## Instructions for the task
Leave out every picture, and return exactly the lines from the line containing "You are a GUI" through the end of the records below, both inclusive.

[Stored items]
----

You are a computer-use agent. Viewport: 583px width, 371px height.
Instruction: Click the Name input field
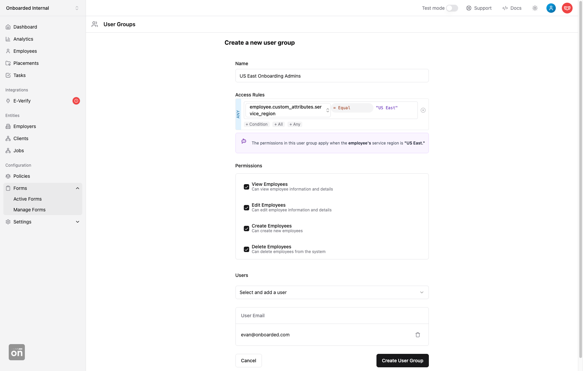pos(332,76)
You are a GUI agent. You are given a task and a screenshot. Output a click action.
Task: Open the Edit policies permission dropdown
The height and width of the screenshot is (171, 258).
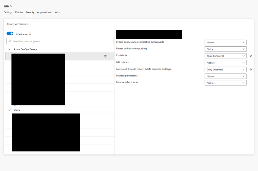[x=225, y=63]
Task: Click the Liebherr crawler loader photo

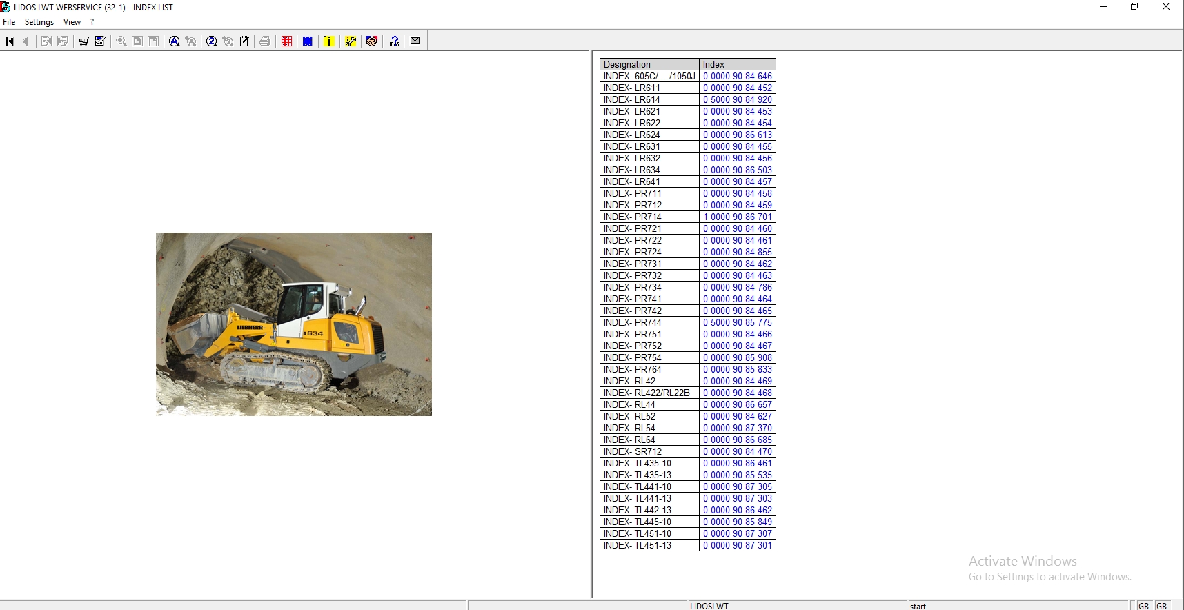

----

## Reply
You are a GUI agent. You are given a task and a screenshot. Output a click action.
Task: Open the Edit policies permission dropdown
The height and width of the screenshot is (171, 258).
[x=225, y=63]
Task: Click the Liebherr crawler loader photo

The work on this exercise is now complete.